Consumer law in this case states that a device must be fit for "reasonable" use without specifying a time period for that usage. Your first port of call should be Apple to see what's said, but even if you haven't purchased AppleCare, which "extends" your warranty from Apple's one year to three, you may have a good argument that the MBP wasn't fit for purpose given Apple's usual insistence that its products provide premium quality.

Any Lifehacker readers out there with a "stained" MacBook Pro? Share your thoughts in the comments.

Possible class action suit in preparation as Retina MacBook owners report ‘staingate’ screen issues [9To5Mac]


Comments

    I had this happen to me in February. Suddenly one day a spot appeared on the screen and when I rubbed it lightly (with the microfibre cloth that came with my Macbook) it spread to about 2cm wide. It was about 15 months old at the time, I took it to Apple and they replaced the whole assembly (which was thankfully covered under the consumer guarantee, otherwise it would have cost about $500 as an out of warranty repair)

      @alexkidman Apple will automatically repair it if it is under two years old, and potentially longer.
      https://www.apple.com/au/legal/statutory-warranty/
      They are pretty clear on it in Oz.

    ACC says phones should be good for a minimum of 2 years (no max given). I would say a computer would at least hit 3.

    I had a dead motherboard couple of years ago in a 27" iMac. The motherboard had failed 1 year and 3 months after purchase, the store refused to repair or replace, stating that AppleCare only lasts for a year. I argued (politely) that consumer law requires goods to be of suitable quality/fit for purpose...etc but I got no traction in store. The support hotline I was directed to also refused to repair/replace the iMac.

    I ended up writing a letter to Apple's Australian Legal department explaining the situation, outlining my understanding of my rights under Australian Law and stating that if I did not receive a suitable resolution I would be filing at the local Small Claims Court (NSW - NCAT). About a week after they received it, I got a call from a Customer Service Representative stating that they'd reviewed my case and would replace the motherboard 'gratis'.

    So whilst (imo) you're entitled to repairs/replacements for faulty products, enforcing those rights can be time-consuming. Fortunately I haven't seen this issue with my Retina MacBook Pro (yet, touch wood).

      Apple has extended warranties to two years on all computer products since the ACCC ruling.

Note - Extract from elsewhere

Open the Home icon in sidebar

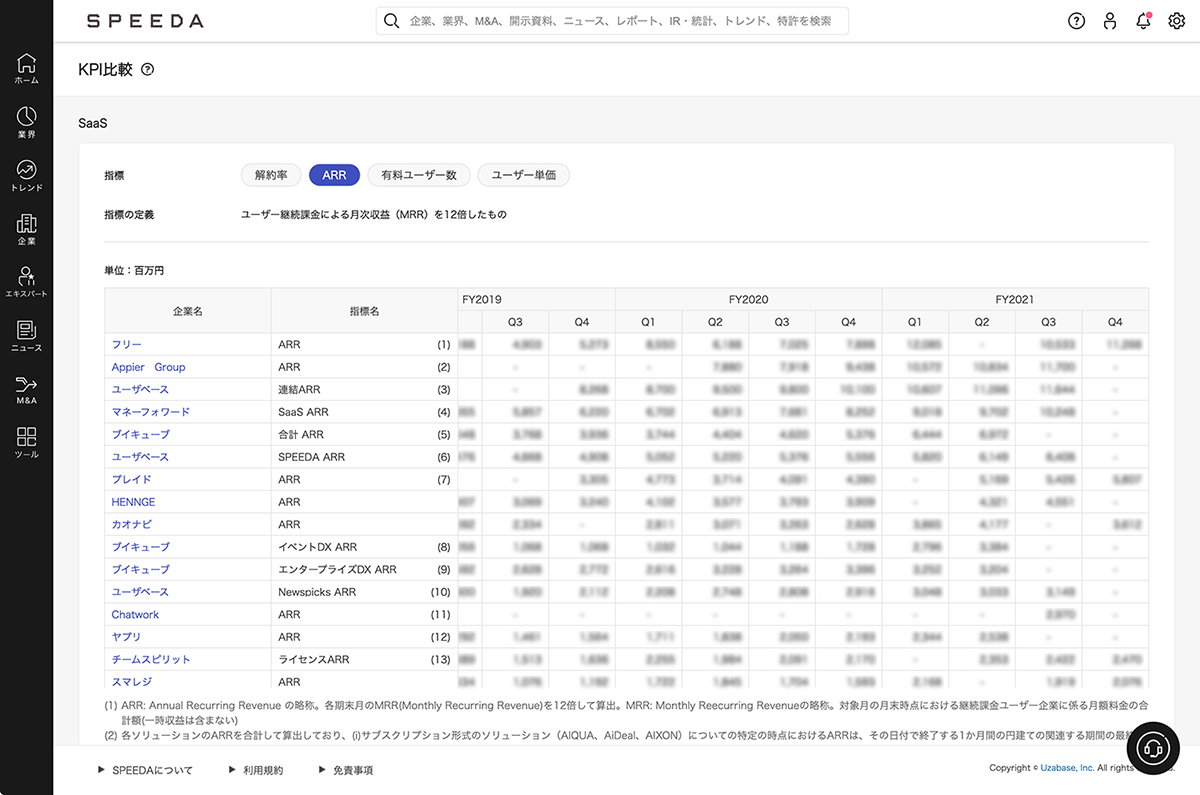coord(27,67)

    I recommend Apple Care with any Apple product - a good example is, my "old" iPhone 5 had the power button glitch - and low and behold it had just run out of extended warranty with Apple Care (2 years after purchase), but Apple were completely OK with it, I returned it, and low and behold - a brand new iPhone 5 replaced it, not a refurb, but a brand new one. Likewise my old 2012 iMac with a 3tb Fusion Drive -I got a message from Apple the other day saying that my 3tb drive would be replaced free of charge due to some drives malfunctioning, wether you had Apple Care or not - but my final word is - if you can afford an Apple product - you can afford the Apple Care - buy it and use it - when I bought my new 5K iMac - first thing I said was ... "Apple Care is a must" - my 35 cents worth ;-)

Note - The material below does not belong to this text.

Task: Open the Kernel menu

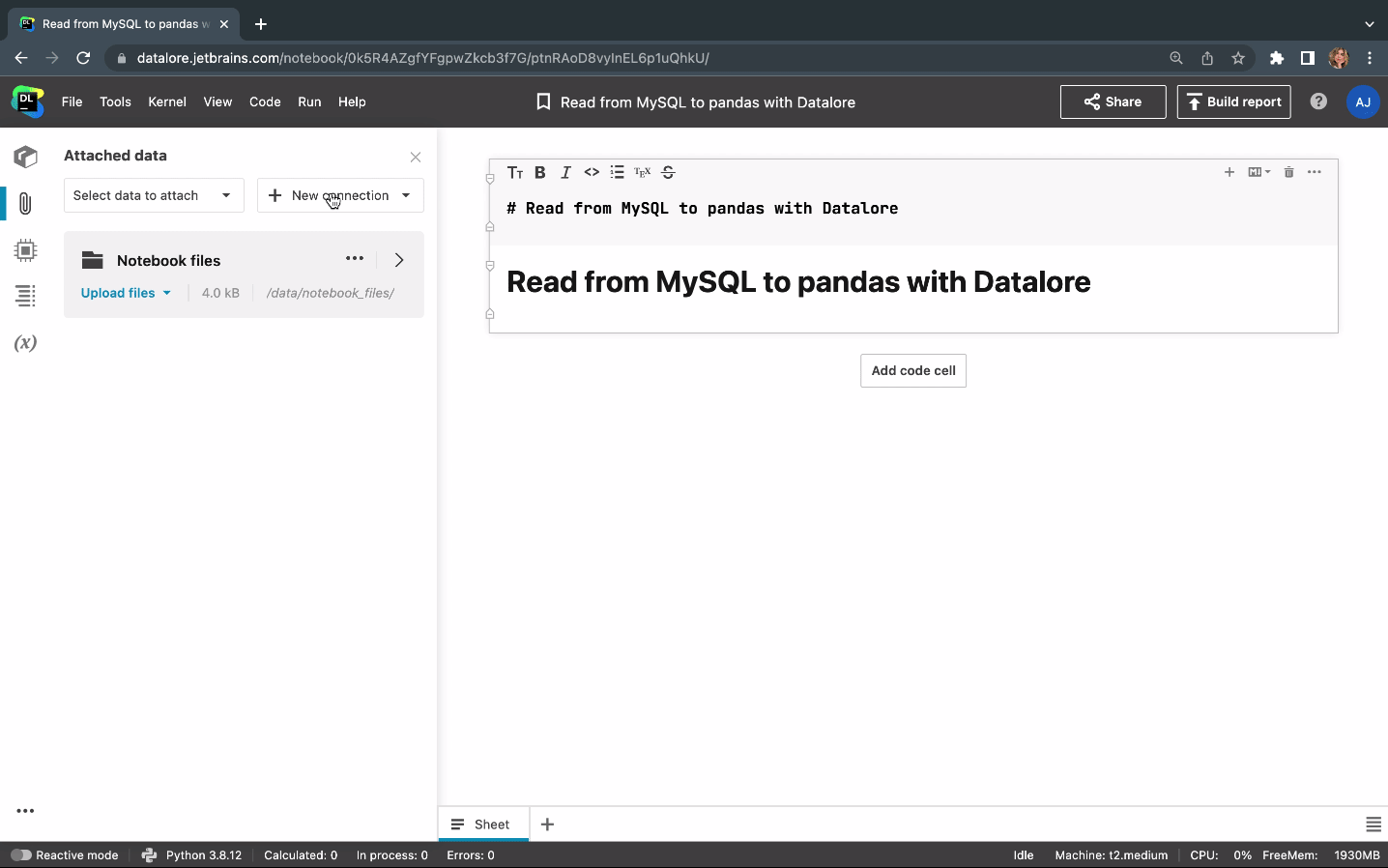Action: [x=166, y=101]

      I accidentally dropped my iPhone onto my Macbook's screen and took a chip out of it. Apple replaced it for free within 24 hours because I had Apple Care. It was certainly above and beyond NSW's consumer protections.

    Well known or wide spread issues should be covered with no questions regardless of age

      Especially given that it's a manufactured coating on the screen that's failed

    I've also had the same problem last year, which I became fed up with a weird stain that smeared across my screen and pixels burnt on. Fortunately I had it replaced at Apple w no problems. Less than a few months later I had to go back 'cos my hard drive failed.

    Hasn't happened to mine, I had a problem earlier this year on my 2011 MBP with a failed graphics card, apple replaced it for free, so I have had a good response from them so far.